The harsh truth is that the dream of homeownership is fast transforming into little more than a hopeful fantasy for too many. The last few decades witnessed wave after wave of gentrification sweeping across the US and property rises only went up. Even the credit crunch and subsequent global banking crisis only proved to be temporary setbacks and since the low point of 2008, property markets have posted record gains.
Even the global COVID pandemic could not stop the rise of the house price and in fact, during the last 2 years rose a whopping 20%. Many commentators have pointed out that this is unsustainable and indicative of an asset bubble.
With prices rising and the prospect of a housing bubble bursting in the near future, it is little wonder that some investors no longer view the US real estate market as particularly attractive. Whilst some investors are turning their attention and channeling their investment towards gold or crypto – others are now exploring the global real estate market.
Indeed, whilst the US real estate market may well have reached peak saturation, this is not the case in many other countries.

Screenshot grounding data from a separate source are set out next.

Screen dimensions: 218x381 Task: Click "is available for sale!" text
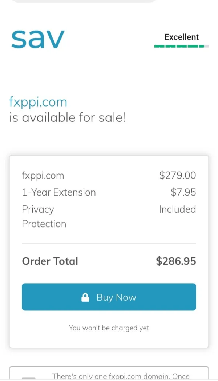click(67, 117)
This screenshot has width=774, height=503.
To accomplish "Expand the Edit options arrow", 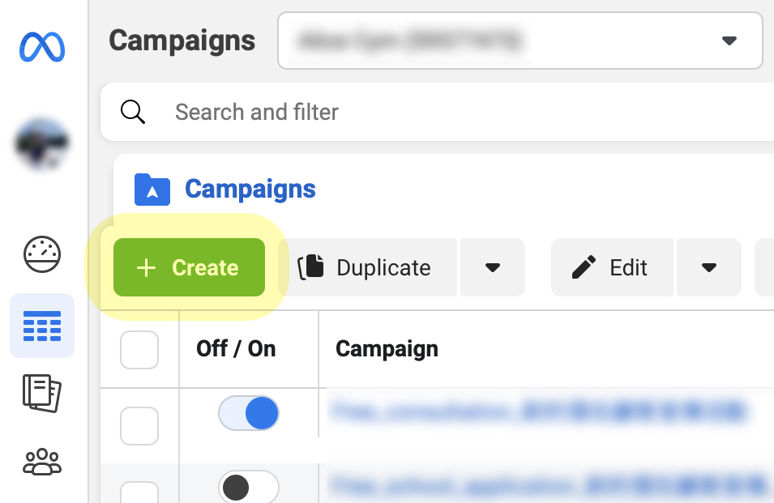I will [x=709, y=267].
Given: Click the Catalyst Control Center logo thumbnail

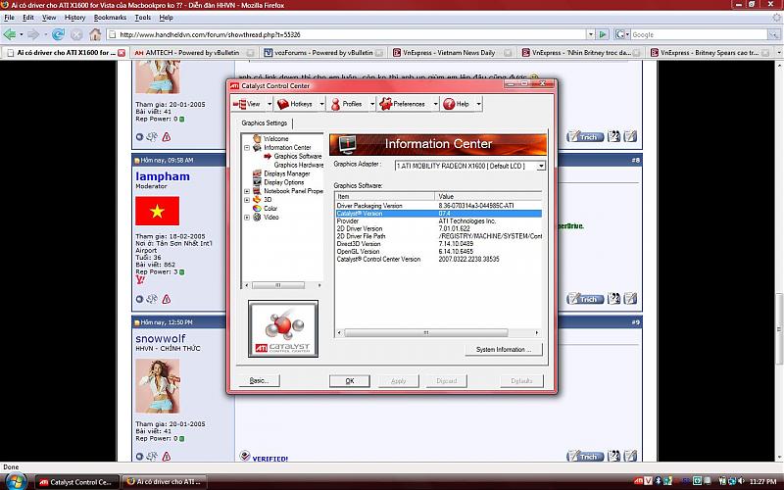Looking at the screenshot, I should 281,331.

Eastern Europe for example, offers a tantalizing mixture of stability, rapid economic growth, and high living standards coupled with low property prices. Other real estate markets like Mexico, India, and Nigeria are less obvious options but for this reason, can offer very lucrative returns.

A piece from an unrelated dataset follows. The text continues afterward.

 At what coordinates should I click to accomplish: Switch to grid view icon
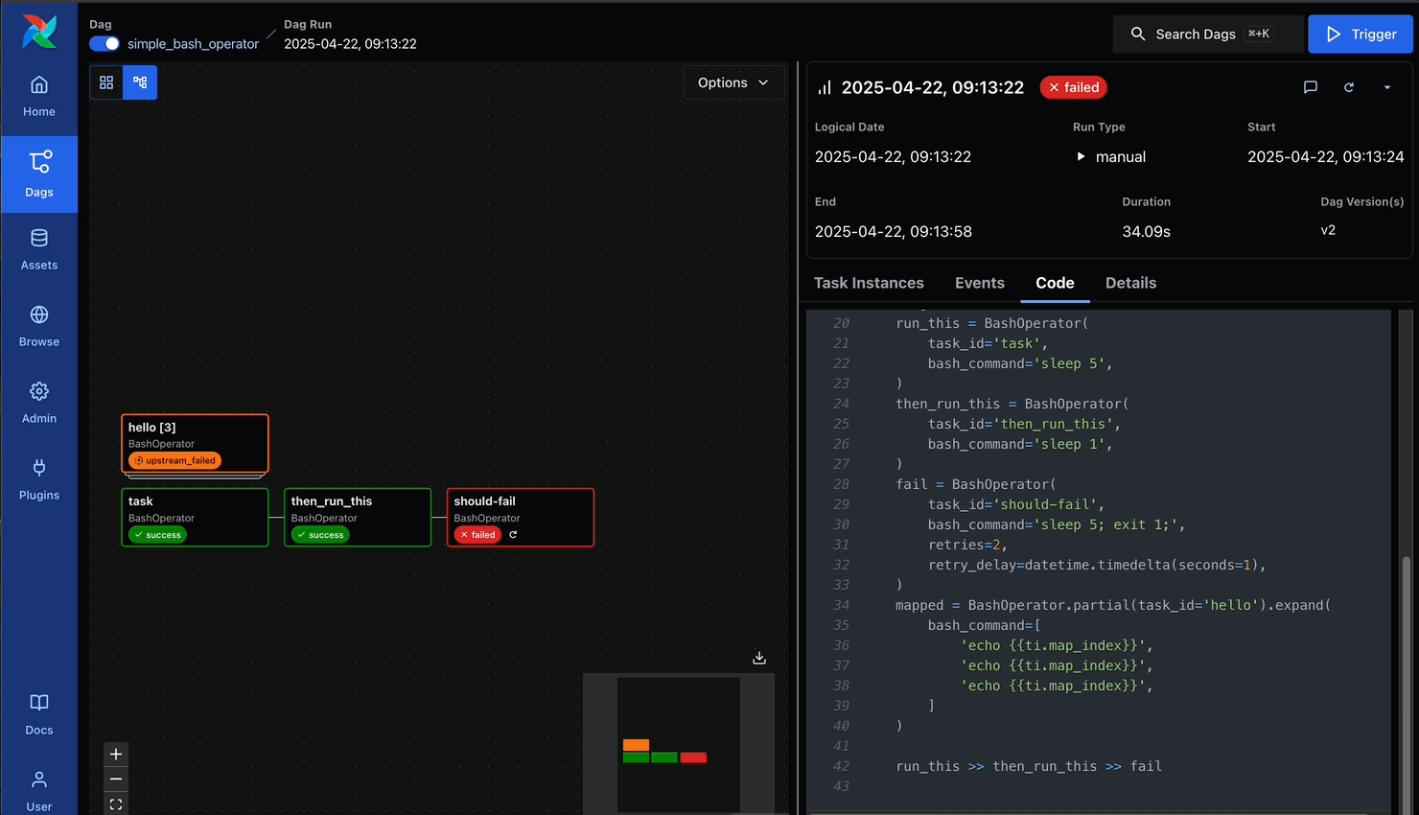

The Challenges of Investing Abroad
However, choosing which particular country’s property market to invest in can be challenging in itself – there are a lot of considerations to take into account. Even once a suitable investment country has been identified there are many other factors and potential challenges that need to be carefully contemplated.

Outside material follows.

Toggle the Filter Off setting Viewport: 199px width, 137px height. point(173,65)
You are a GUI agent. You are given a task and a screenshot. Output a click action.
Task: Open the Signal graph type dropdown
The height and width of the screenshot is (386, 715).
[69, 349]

Let’s take a quick look at some of them.
Are You Allowed To Own Property?
This may come as a surprise to citizens of neo-liberal meccas such as the US and the UK but a lot of countries in the world have strict rules about foreigners owning property. Some allow it for resident foreigners only (ie, not for investors) whereas others forbid any foreigner owning property altogether.
There is often a workaround available for the very determined such as finding a native business partner or forming an LLC in the country in order to acquire the property. However, these workarounds can be expensive to arrange and usually carry some unique risks (such as the local business partner ripping you off).
Buying an investment property abroad can present a lot of opportunities but can also create some serious liabilities including tax liabilities. In all likelihood, an investor will have to pay the relevant property purchase or sales taxes in the country in which the property is located (there are very few exceptions here).
However, US citizens may also have to pay taxes for the very same transaction in the US too. Yep, one of the unique quirks of being a US citizen is that sometimes it can mean being double taxed. Paying an extra tranche of tax can even make some investments unviable.
Whilst online retail culture is now rooted deep in our consciousness and economies, it hasn’t quite crept into the retail market quite yet. Relatively few people would ever want to buy or invest in a property without actually seeing it and as such, wise investors would do well to visit before they buy.
Travelling to and spending time abroad carries a cost that needs to be factored in. Furthermore, travel costs have increased substantially because of the COVID pandemic.
It may not always feel like it, but in the US, it is pretty good. The dollar remains the world’s premier currency, the country is politically and legally stable, and economic downturns are only ever temporary.
That is not the case in much of the world though. Many countries out there still experience political instability or governmental corruption, wild fluctuations in the value of their currencies, and economic recessions that don’t ever seem to end.
To offer up a striking example, Venezuela would have been considered a great place to invest in in 1998. By 2014 however, it was an economic no-go area and many expats who didn’t “get out”, were left with more or less worthless properties.
This one is all too often overlooked. However, making a large payment overseas (i.e. to a foreign bank in a foreign currency) can itself prove to be very costly. Whenever an investor relies on the banks to process the payment, banks levy fees which can sometimes prove to be very high. Additionally, the bank will also get to choose which exchange rate is used and they will choose one which benefits them at the customer’s expense.
It is quite possible that using a bank to handle an international payment could cost up to 3% of the value of the transaction. For this reason, experienced investors often prefer to sidestep the banks completely and use other methods of sending payments abroad. A common way to bypass the banks is by opening an account with one of the best companies for money transfers and using them to handle the transaction.
Even when transacting into a stable currency, exchange rates still need to be taken into consideration. For example, if an investor buys a property in Greece for €100,000, at today’s rate that is $110,958. But, when the property is re-sold in 5 years’ time that €100,000 could conceivably be worth $105,000 or it could be more like $115,000.
Again, these changes in exchange rates can eat away into profit margins pushing some investment ops into the realms of being unsuitable.
Investing in the global property and real estate markets is exciting and potentially lucrative but does carry some risks and some additional complications. Some of these challenges are bigger than others but the fact is that with due diligence and care, an investor can give themselves the best chance of succeeding.